YOUR OBJECTIVE: Pictures stay out of this copy; please retype only the lines from the start of the records through the line with "Given: Click the heartbeat logo icon".

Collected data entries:
::::

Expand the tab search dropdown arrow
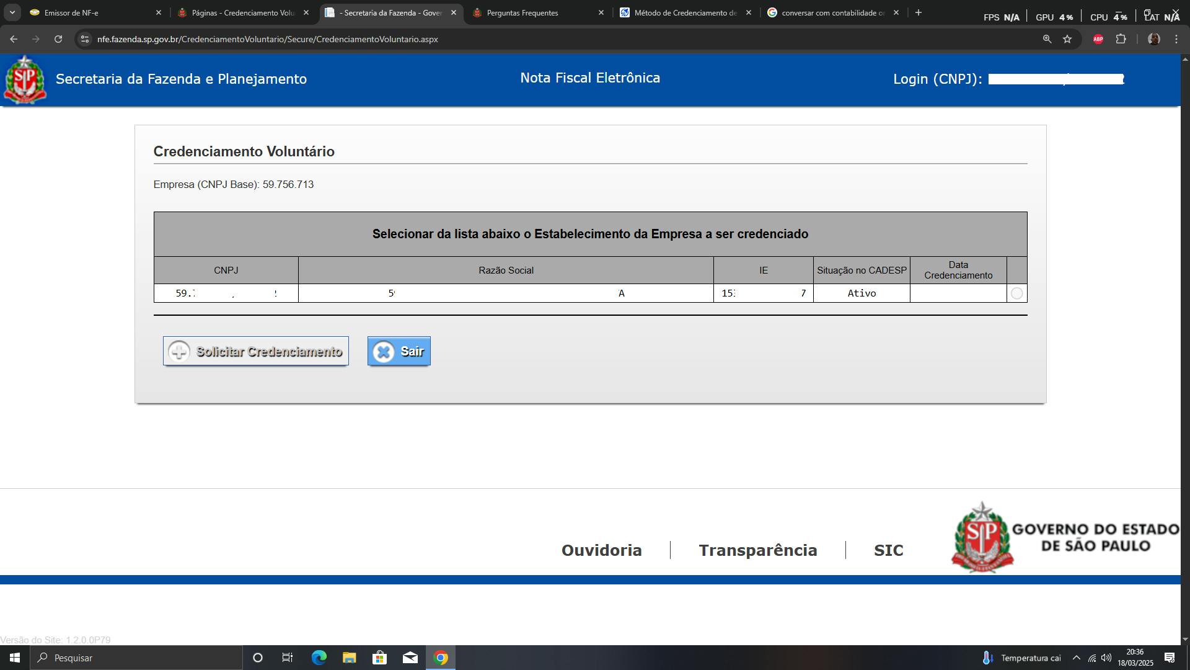 click(x=12, y=12)
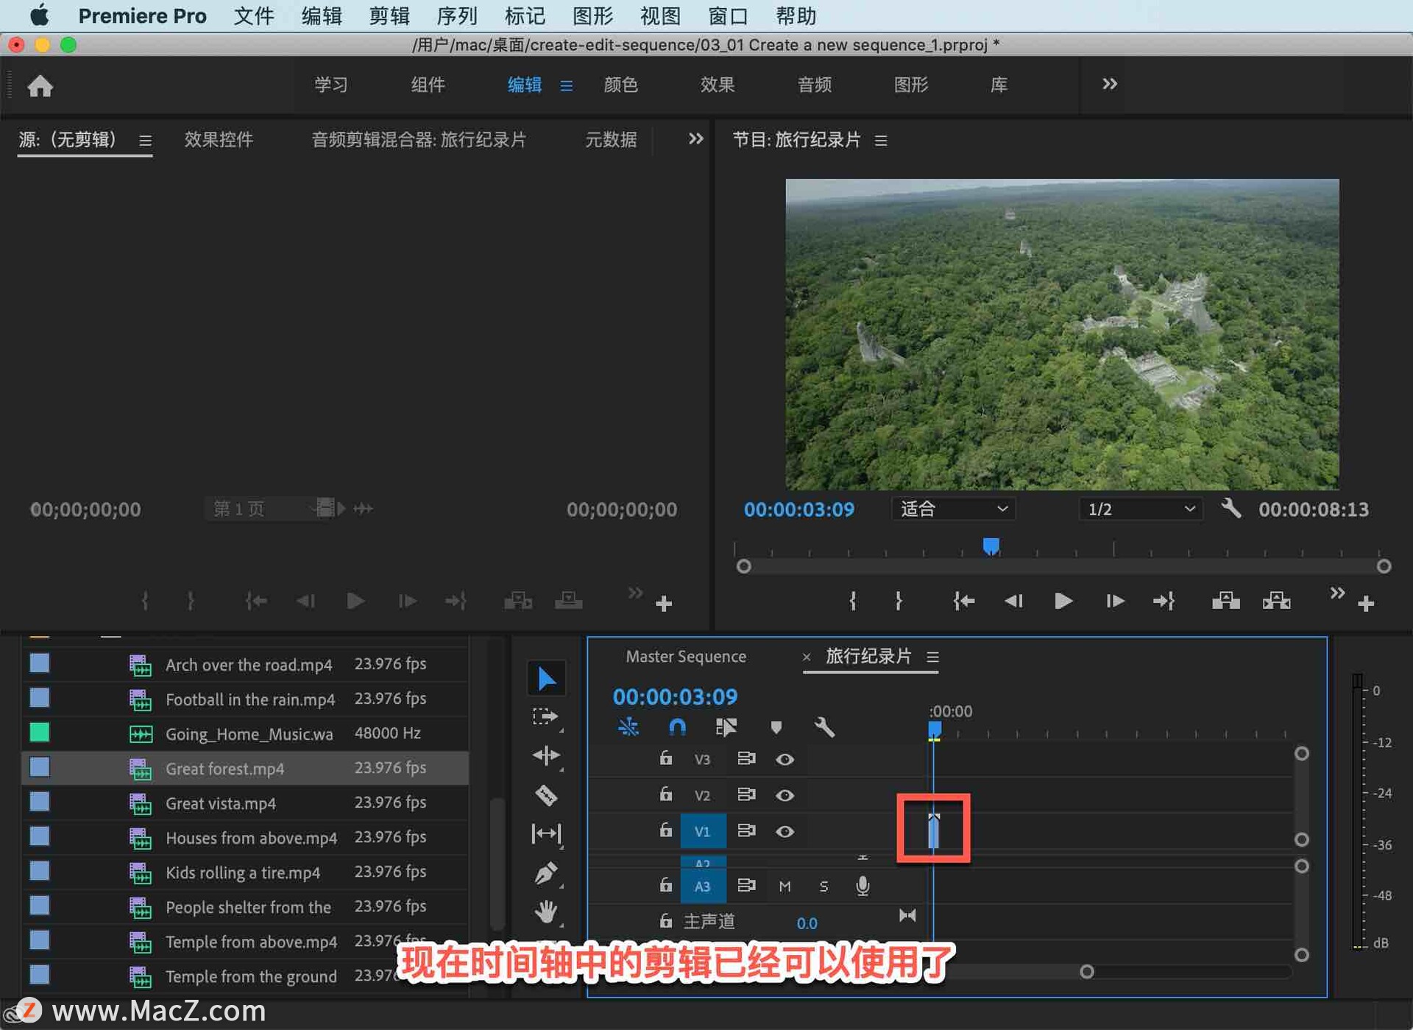Expand more workspaces chevron

1109,84
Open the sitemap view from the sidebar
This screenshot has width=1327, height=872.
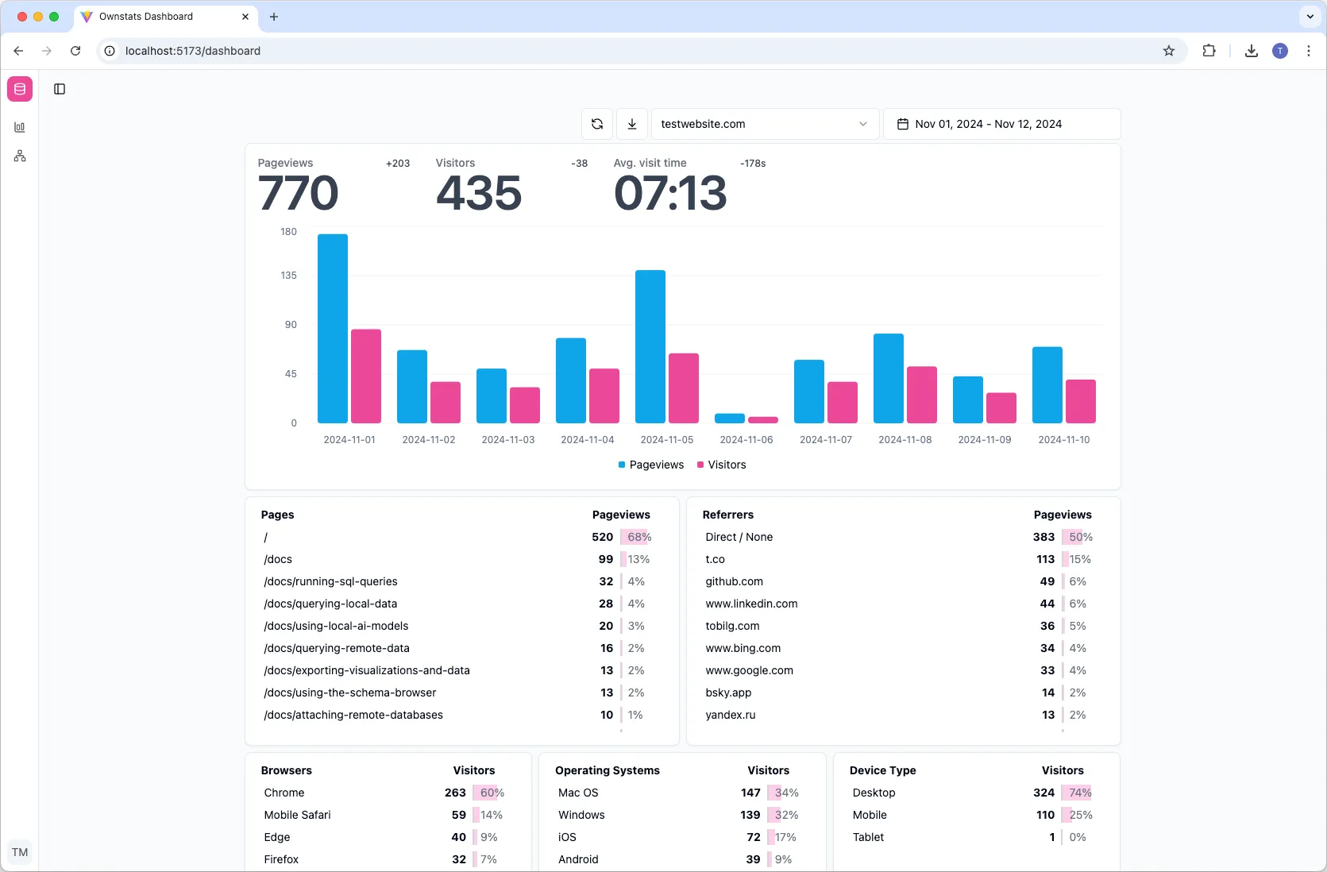pos(19,156)
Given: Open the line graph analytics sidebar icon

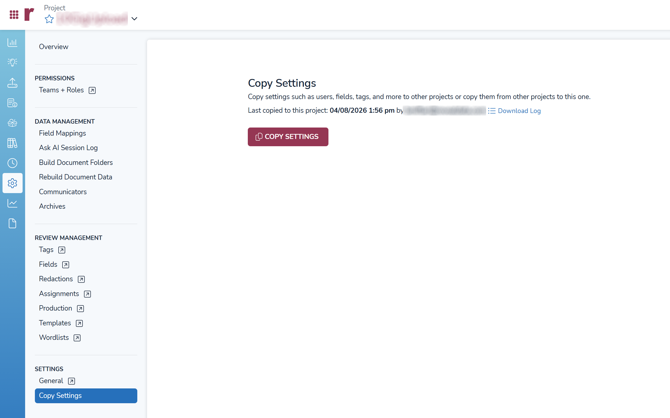Looking at the screenshot, I should [x=12, y=203].
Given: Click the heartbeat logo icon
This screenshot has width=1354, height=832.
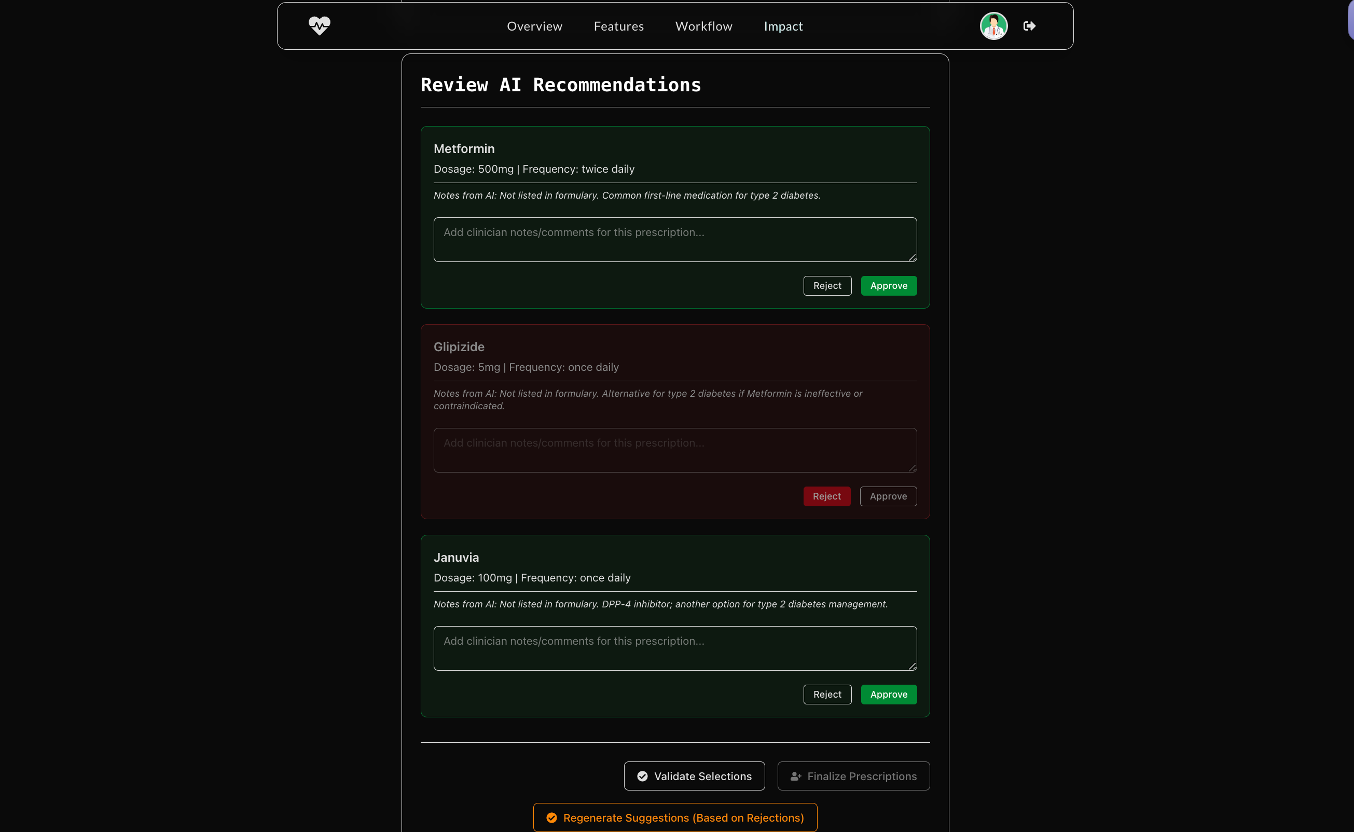Looking at the screenshot, I should pos(319,26).
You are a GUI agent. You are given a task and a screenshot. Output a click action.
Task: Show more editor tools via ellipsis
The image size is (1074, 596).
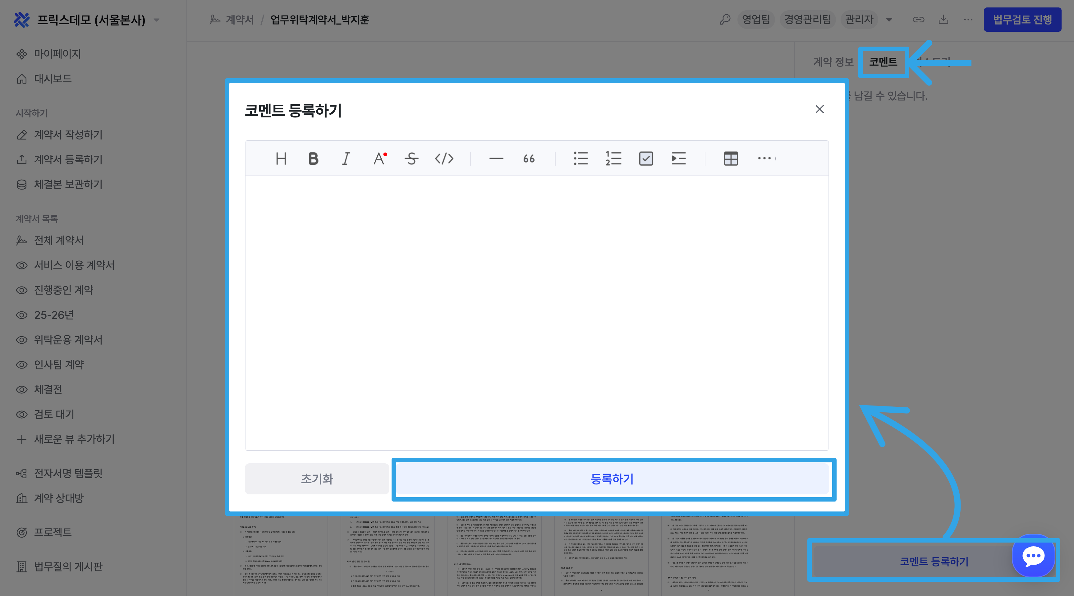coord(764,158)
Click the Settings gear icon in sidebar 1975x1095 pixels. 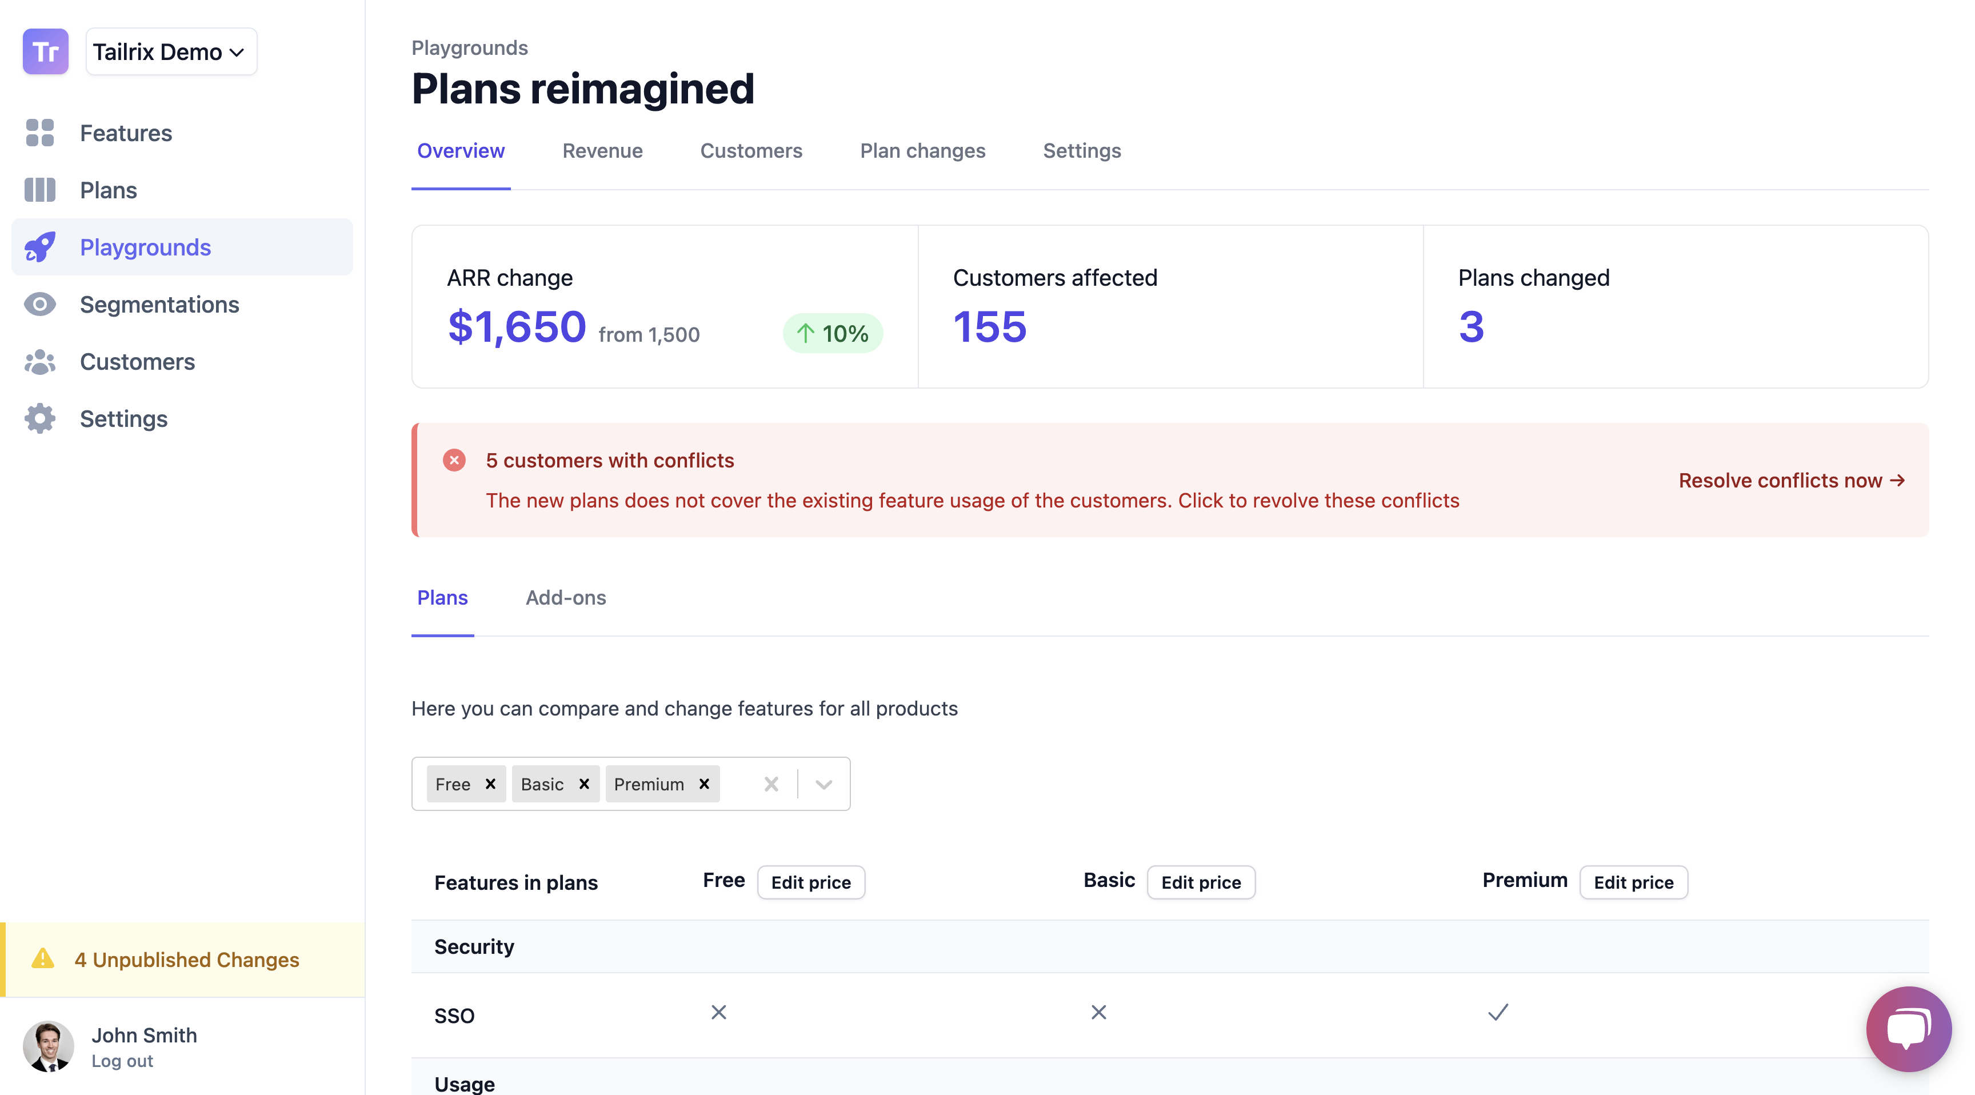pos(40,419)
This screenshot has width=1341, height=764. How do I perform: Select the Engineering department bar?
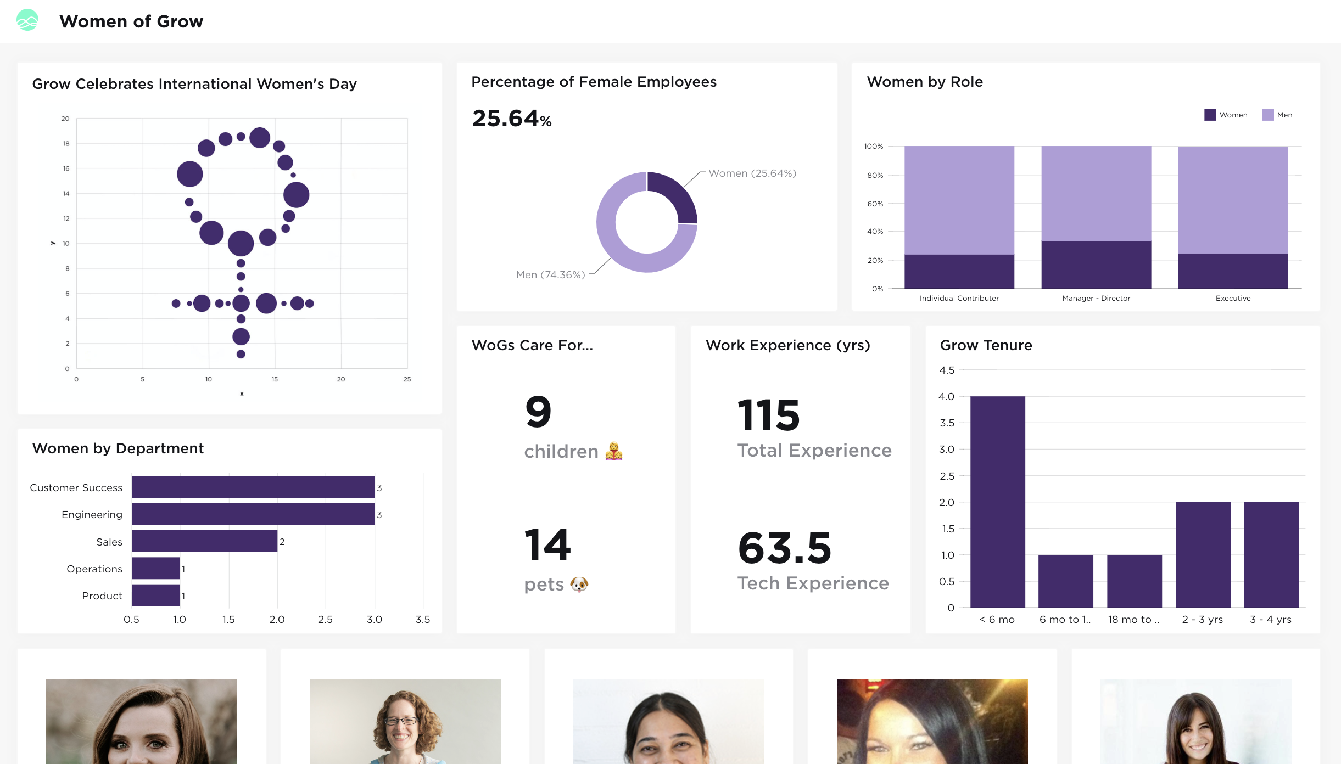[253, 514]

::::

TASK OUTPUT:
Expand the tab search dropdown arrow
 click(x=12, y=12)
Expand more workspaces chevron

1109,84
Open the sitemap view from the sidebar
This screenshot has width=1327, height=872.
pos(19,156)
Given: Open the line graph analytics sidebar icon

Looking at the screenshot, I should [x=12, y=203].
Given: Click the heartbeat logo icon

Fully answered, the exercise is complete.